Benjamin Harrison (1808–1887) was an Anglican clergyman and ecclesiastical administrator. His father was Benjamin Harrison, Treasurer of Guy's Hospital.

Harrison was educated at Christ Church, Oxford (matriculated 1826; Student 1828). He took his BA in 1830 and his MA in 1833 and achieved significant distinctions in classics, theology, and Hebrew.
He was ordained deacon in 1832 and priest in 1833 and taught at Oxford for the next ten years, particularly specialising in Hebrew. During this time he became involved in the early years of the Oxford Movement, writing numbers 16, 17, 24, and 49 of the Tracts for the Times.

His ecclesiastical career outside the University started in 1842 when he was made one of the Six Preachers at Canterbury Cathedral. In 1843 he was appointed domestic chaplain to William Howley, archbishop of Canterbury. Howley appointed him in 1845 to the post of Archdeacon of Maidstone and to a canonry at Canterbury Cathedral, posts which he retained until his death.

In 1841 he married Isabella Thornton, daughter of the late Henry Thornton MP, one of the founders of the Clapham Sect.
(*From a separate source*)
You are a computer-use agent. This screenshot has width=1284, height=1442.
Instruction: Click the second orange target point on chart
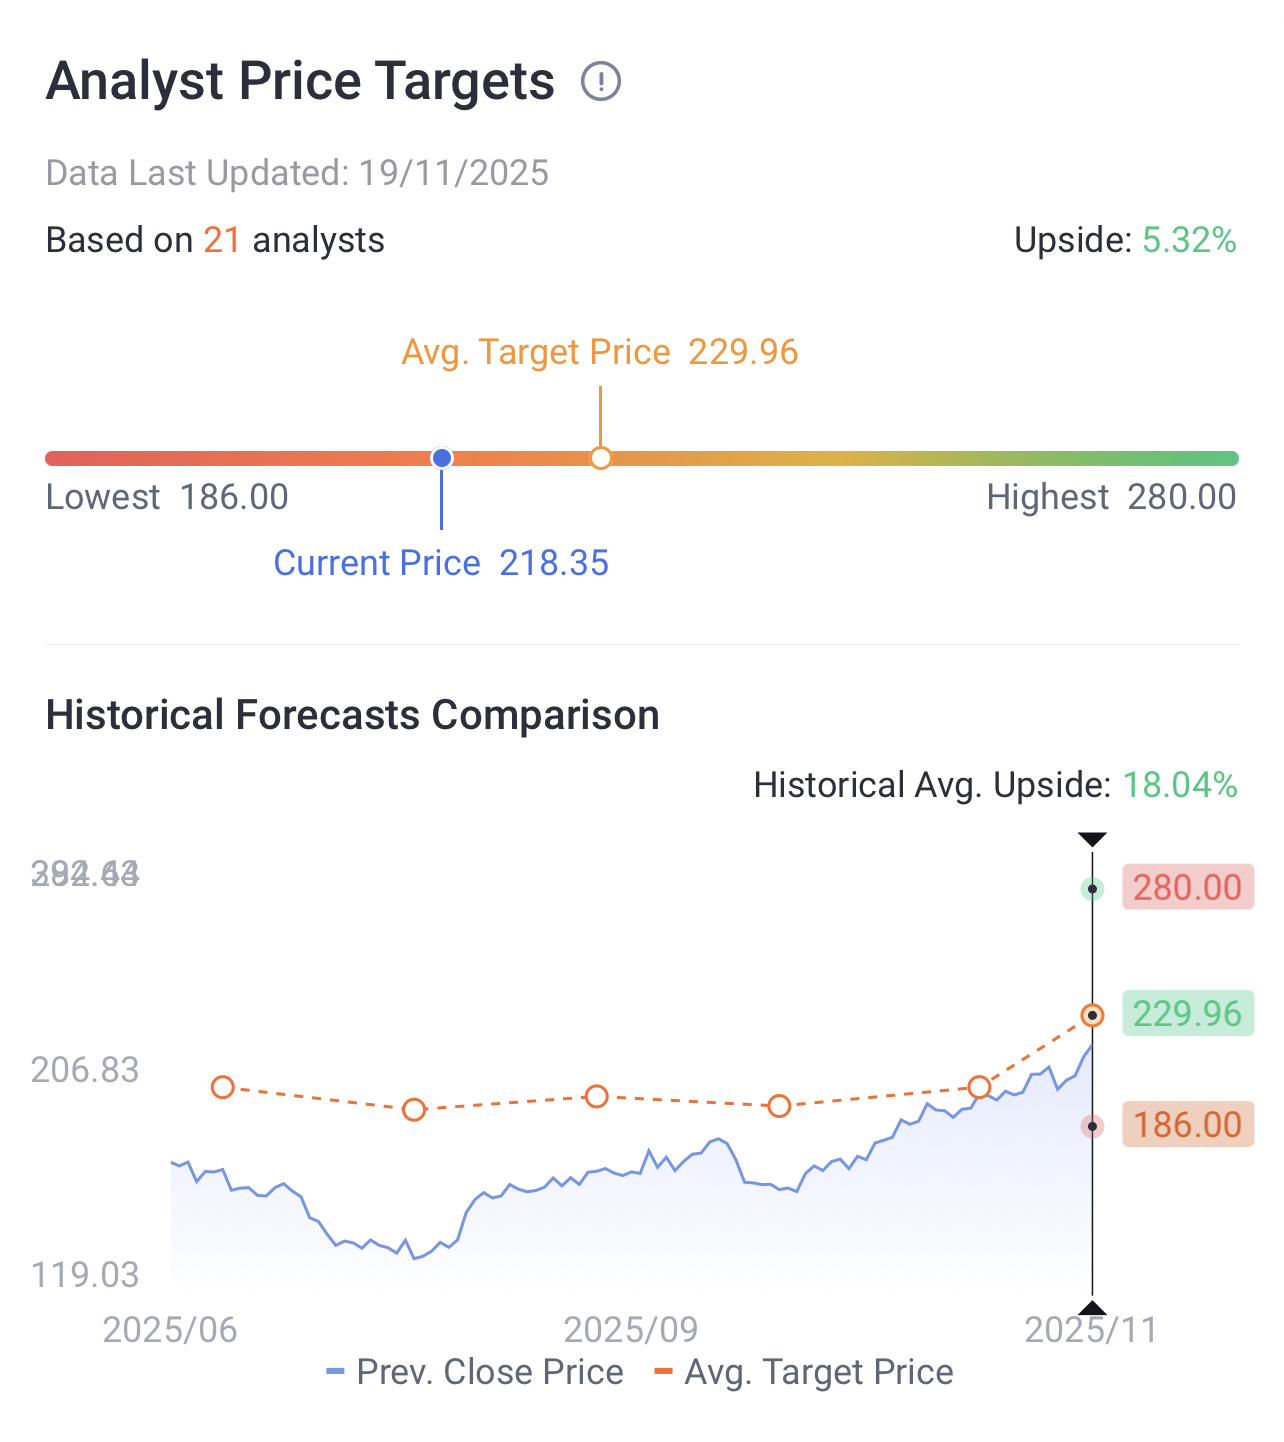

He was very active as a residentiary canon at Canterbury where "he proved to be an energetic and popular archdeacon. Friendly to the clergy and regular in his attendance at cathedral services, he was actively involved in church societies and keenly participated in secular gatherings, such as those of the Canterbury cricket week or the meetings of the agricultural and archaeological societies."

Following his death in 1887, Isabella Thornton gave his considerable library, consisting of some 16,000 books and pamphlets, to Canterbury Cathedral where it is housed in the old 17th-century library, renamed the Bibliotheca Howley-Harrisoniana (Howley-Harrison Library) after Harrison and his patron.